Debe comunicarlo inmediatamente.

Impago de renta: cómo actuar
Si eres propietario
Ante el primer impago:
- Contacta para verificar si es puntual.
- Requiere el pago por medio fehaciente.
- Si persiste, inicia procedimiento judicial.
Retrasar la acción solo acumula deuda.
El procedimiento habitual es el desahucio por impago, que permite recuperar la vivienda y reclamar rentas.
Si eres inquilino
Si tienes dificultades:
- Comunícalo cuanto antes.
- Intenta negociar.
- No ignores notificaciones judiciales.
El silencio suele empeorar la situación.
Errores frecuentes en alquileres
- No leer el contrato con detalle.
- Aceptar cláusulas contrarias a la ley.
- No documentar el estado inicial.
- Pactar condiciones verbales.
- Actuar tarde ante incumplimientos.
- No formalizar comunicaciones por escrito.
Muchos conflictos se evitarían con documentación adecuada.
Conclusión
El alquiler no es solo un acuerdo económico, sino una relación jurídica con derechos y obligaciones claras para ambas partes.

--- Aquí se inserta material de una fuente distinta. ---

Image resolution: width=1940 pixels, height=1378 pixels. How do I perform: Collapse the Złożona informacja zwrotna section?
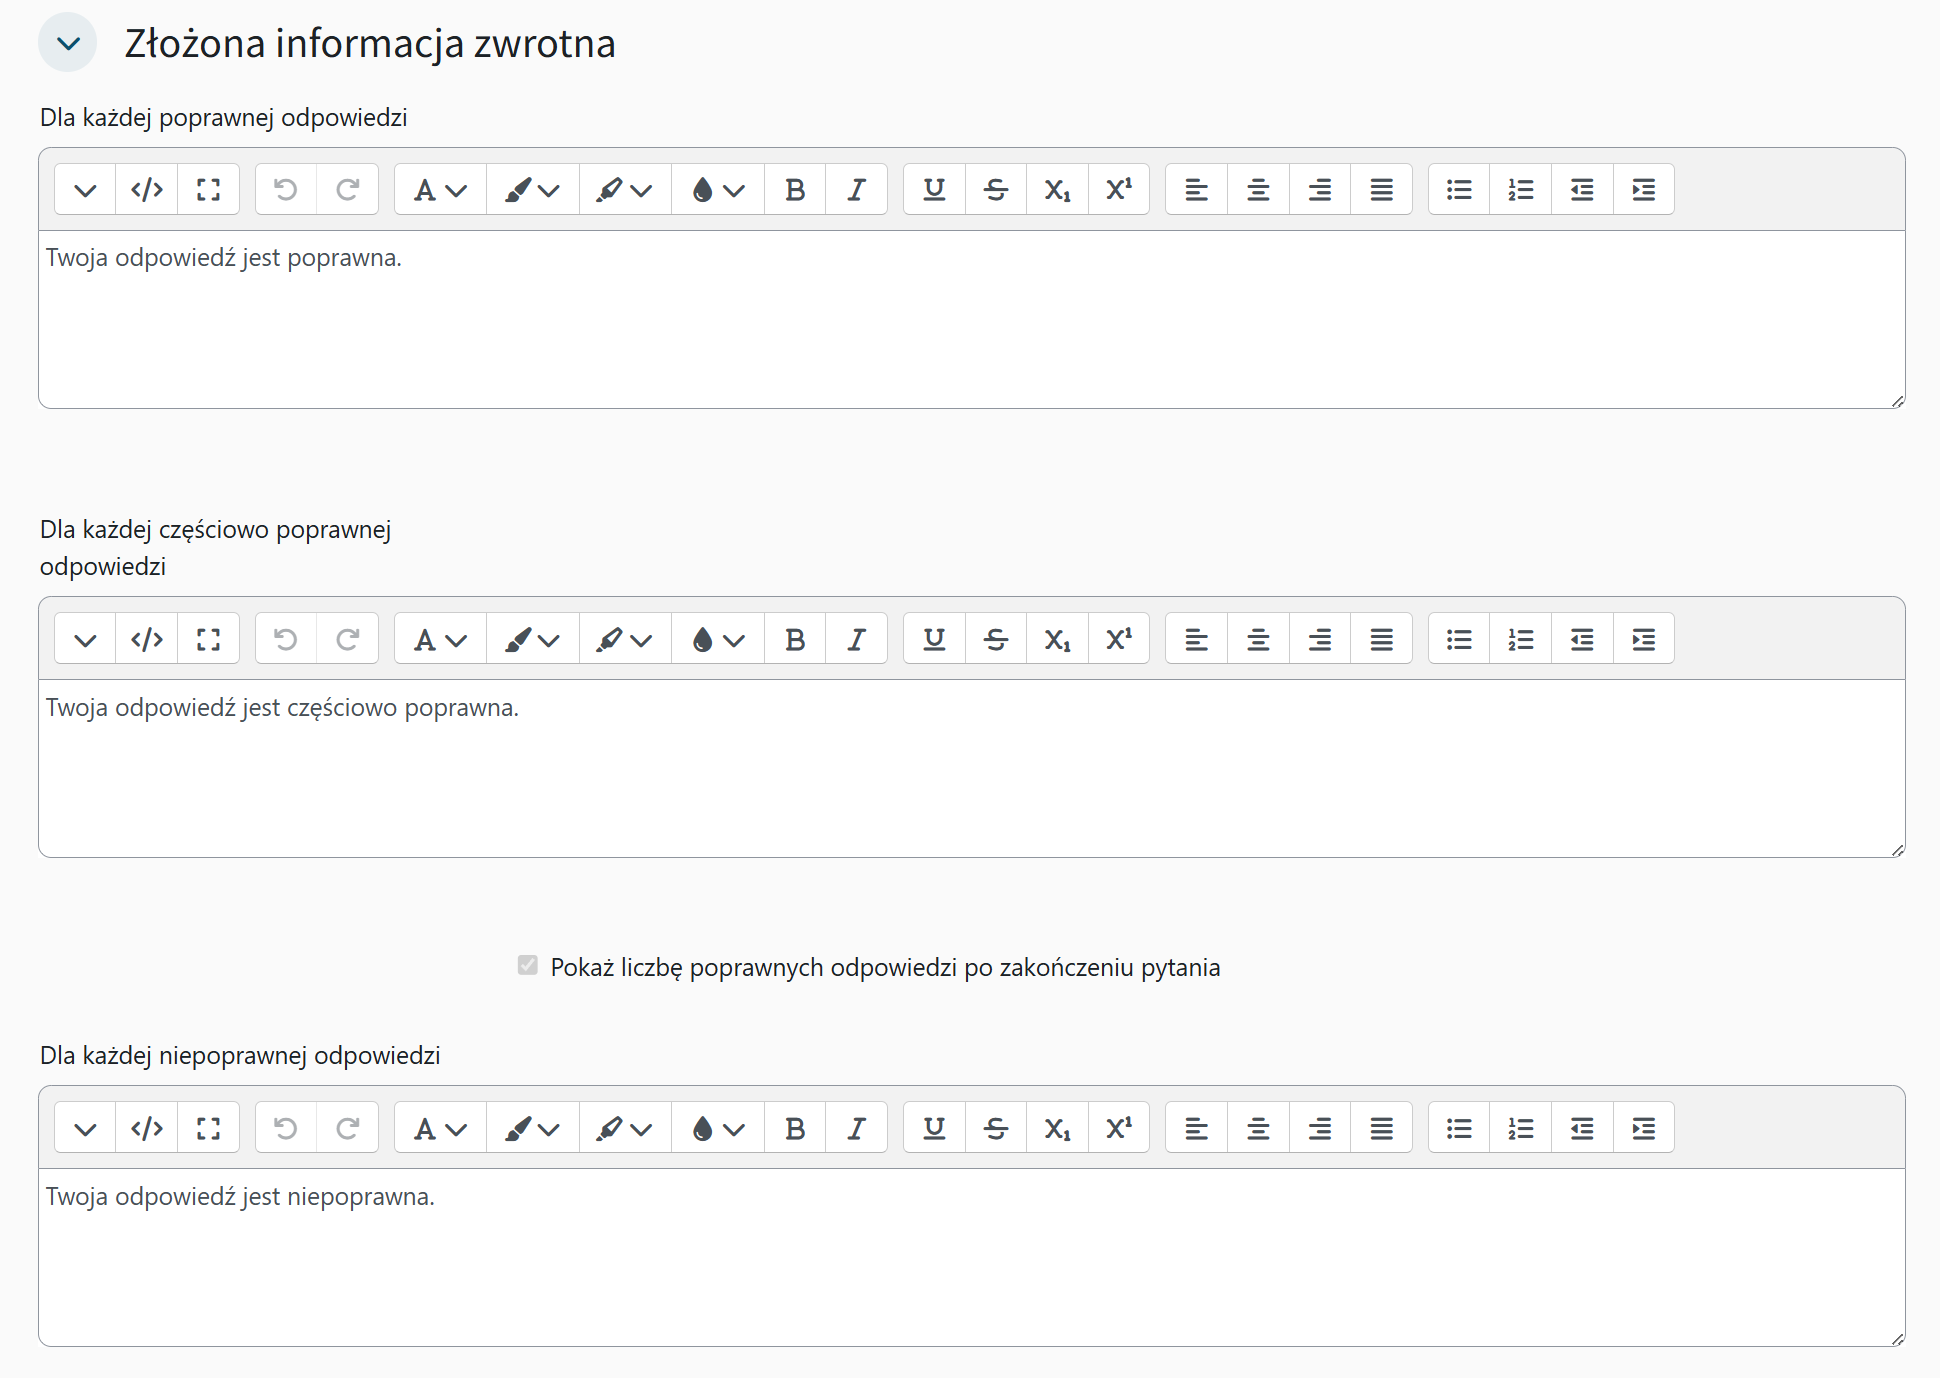pos(67,42)
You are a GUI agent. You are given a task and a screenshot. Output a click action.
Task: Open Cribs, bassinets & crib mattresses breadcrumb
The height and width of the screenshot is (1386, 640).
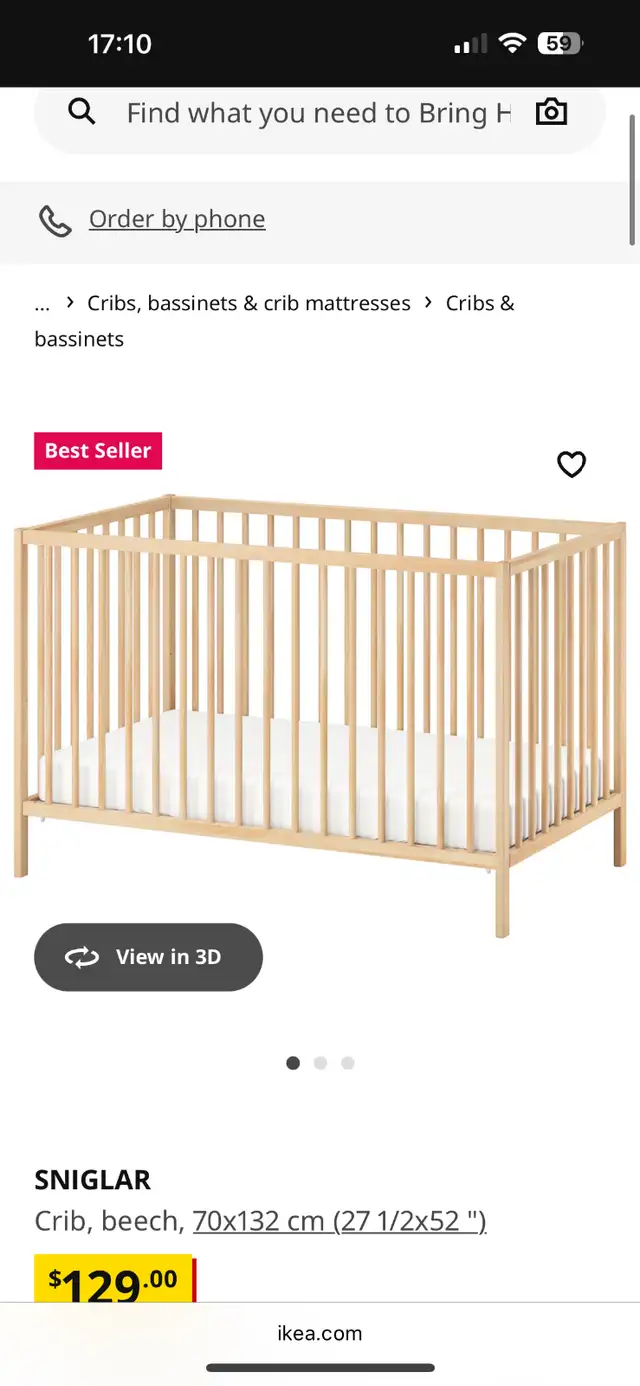pos(249,303)
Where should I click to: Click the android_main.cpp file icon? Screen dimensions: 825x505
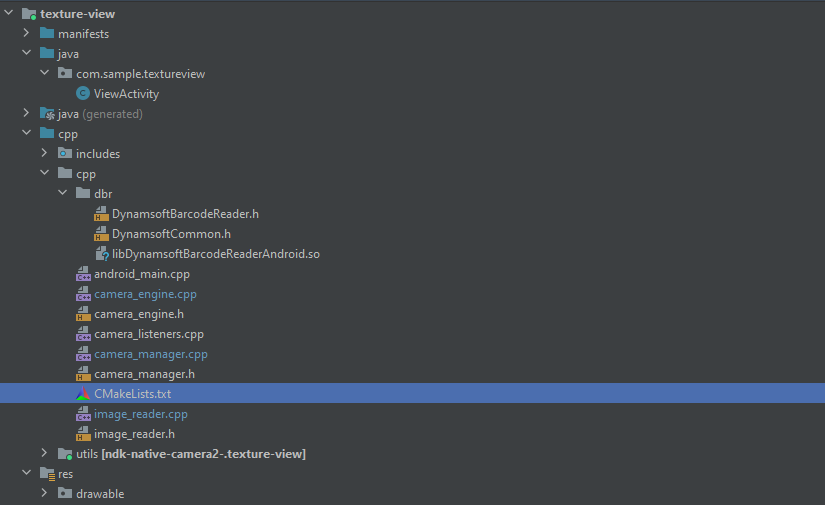[83, 274]
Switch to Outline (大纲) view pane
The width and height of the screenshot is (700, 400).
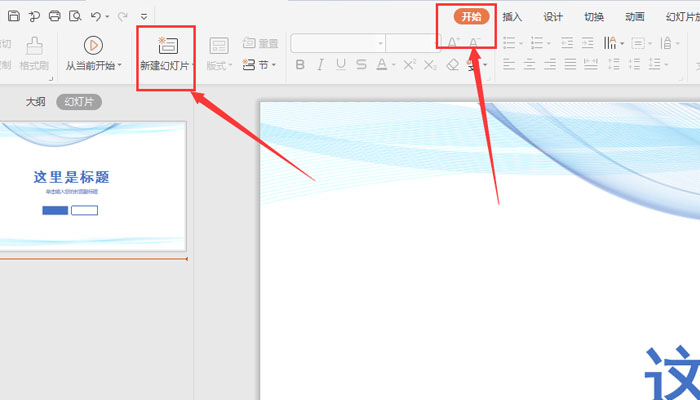pos(36,102)
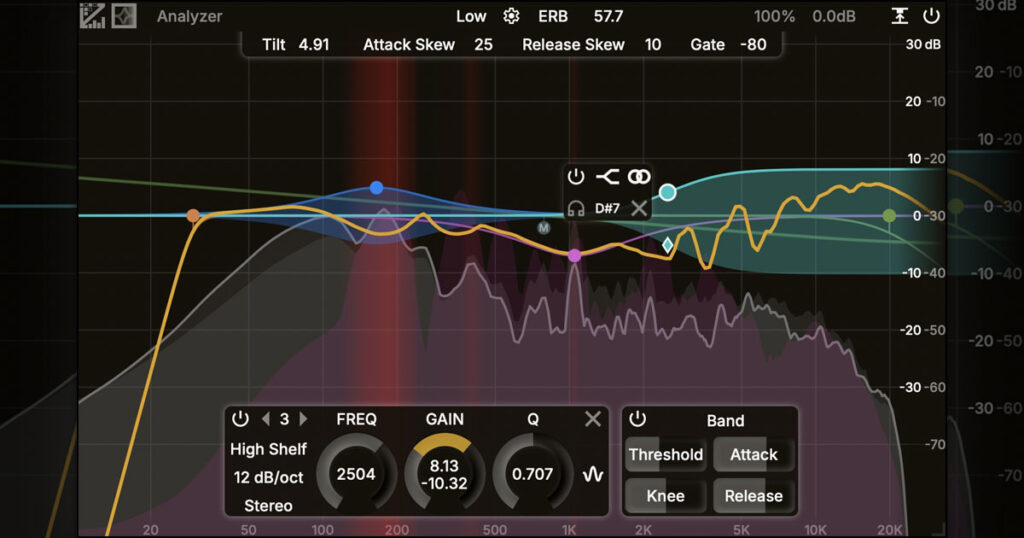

La ley protege tanto al propietario como al inquilino, pero solo si se conocen y ejercen correctamente esos derechos.
Fianza, duración, actualizaciones, reparaciones e impagos son los puntos donde más errores se cometen. Actuar con información y previsión evita la mayoría de conflictos.
En alquileres, prevenir siempre es más barato que litigar.
Base legal orientativa
Normativa autonómica en materia de vivienda, cuando resulte aplicable.
Ley de Arrendamientos Urbanos.
Código Civil (arrendamientos y obligaciones).

Muy útil tanto si alquilas como si eres propietario. Resuelve dudas que nadie explica cuando firmas el contrato.